How Should We Liberate Knowledge?

Here's an interesting situation at the online academic repository JSTOR: Last fall and winter, JSTOR experienced a significant misuse of our database. A substantial portion of our publisher partners’ content was downloaded in an...


Here's an interesting situation at the online academic repository JSTOR:

Last fall and winter, JSTOR experienced a significant misuse of our database. A substantial portion of our publisher partners' content was downloaded in an unauthorized fashion using the network at the Massachusetts Institute of Technology, one of our participating institutions. The content taken was systematically downloaded using an approach designed to avoid detection by our monitoring systems.

The downloaded content included over 4 million articles, book reviews, and other content from our publisher partner's academic journals and other publications; it did not include any personally identifying information about JSTOR users.
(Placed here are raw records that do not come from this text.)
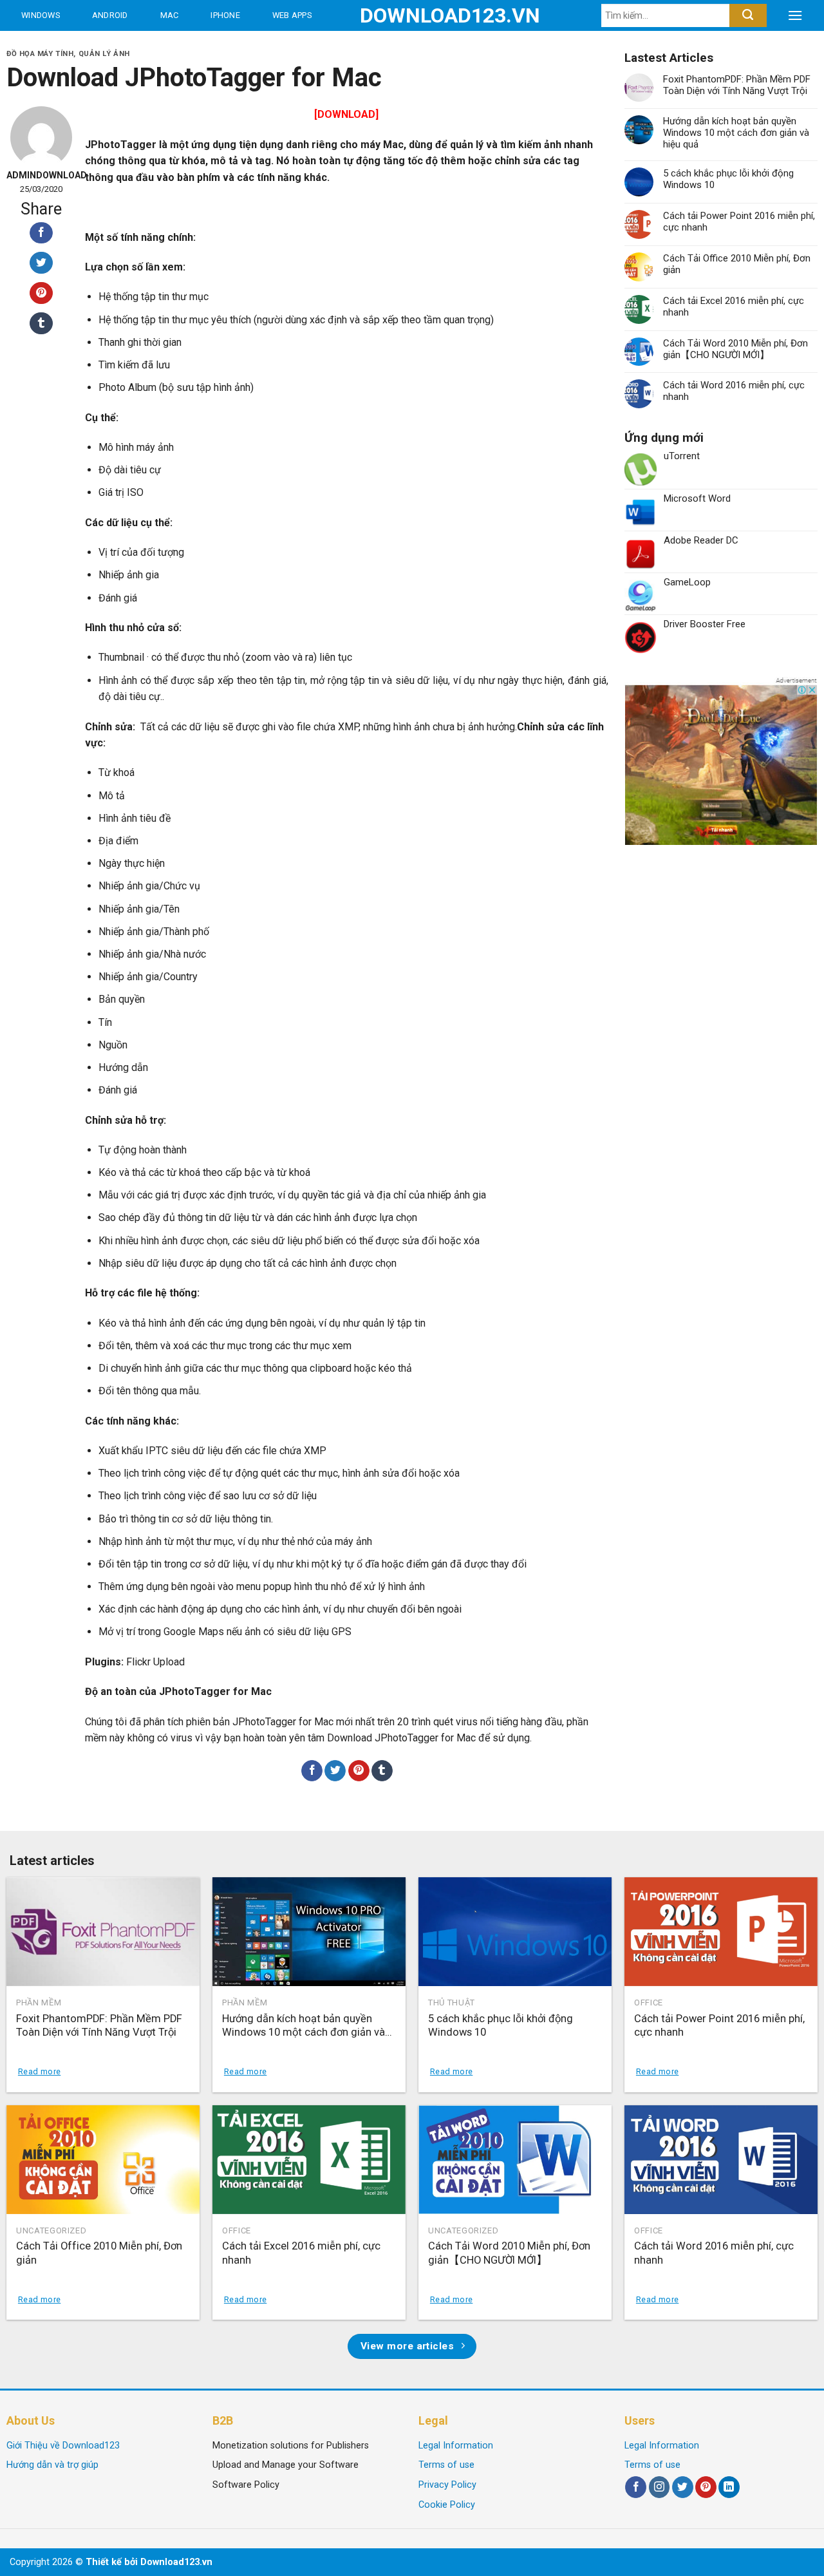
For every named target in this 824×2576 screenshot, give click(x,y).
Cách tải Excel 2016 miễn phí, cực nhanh (733, 306)
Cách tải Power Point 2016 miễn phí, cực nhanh (739, 221)
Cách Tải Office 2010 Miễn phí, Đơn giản (736, 264)
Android (110, 15)
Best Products (57, 46)
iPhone (225, 15)
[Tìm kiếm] (747, 15)
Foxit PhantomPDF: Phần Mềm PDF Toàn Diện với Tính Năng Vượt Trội (736, 85)
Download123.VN (412, 15)
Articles (154, 46)
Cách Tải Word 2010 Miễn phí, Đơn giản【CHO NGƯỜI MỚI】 (735, 349)
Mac (169, 15)
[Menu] (795, 15)
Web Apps (292, 15)
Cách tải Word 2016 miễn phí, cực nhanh (734, 390)
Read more (39, 2071)
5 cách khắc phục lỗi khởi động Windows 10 (728, 179)
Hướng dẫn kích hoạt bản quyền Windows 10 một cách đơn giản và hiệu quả (736, 132)
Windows (40, 15)
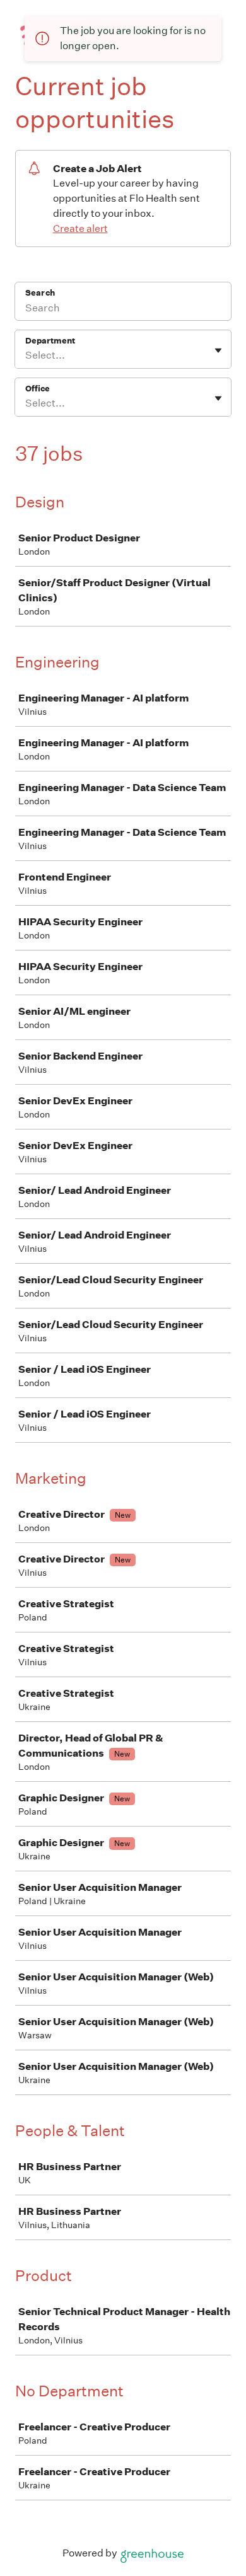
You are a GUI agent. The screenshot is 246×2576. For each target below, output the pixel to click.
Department (50, 340)
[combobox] (26, 355)
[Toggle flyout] (218, 350)
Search (40, 292)
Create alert (80, 228)
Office (37, 388)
We stopped this downloading activity, and the individual responsible, Mr. Swartz, was identified. We secured from Mr. Swartz the content that was taken, and received confirmation that the content was not and would not be used, copied, transferred, or distributed.

The criminal investigation and today's indictment of Mr. Swartz has been directed by the United States Attorney's Office.

That's what JSTOR said. Here's the other side of the story:

Moments ago, Aaron Swartz, former executive director and founder of Demand Progress, was indicted by the US government. As best as we can tell, he is being charged with allegedly downloading too many scholarly journal articles from the Web. The government contends that downloading said articles is actually felony computer hacking and should be punished with time in prison.

"This makes no sense," said Demand Progress Executive Director David Segal; "it's like trying to put someone in jail for allegedly checking too many books out of the library."
"It's even more strange because the alleged victim has settled any claims against Aaron, explained they've suffered no loss or damage, and asked the government not to prosecute," Segal added.

James Jacobs, the Government Documents Librarian at Stanford University, also denounced the arrest: "Aaron's prosecution undermines academic inquiry and democratic principles," Jacobs said. "It's incredible that the government would try to lock someone up for allegedly looking up articles at a library."

So let's step back and look at the underlying issues.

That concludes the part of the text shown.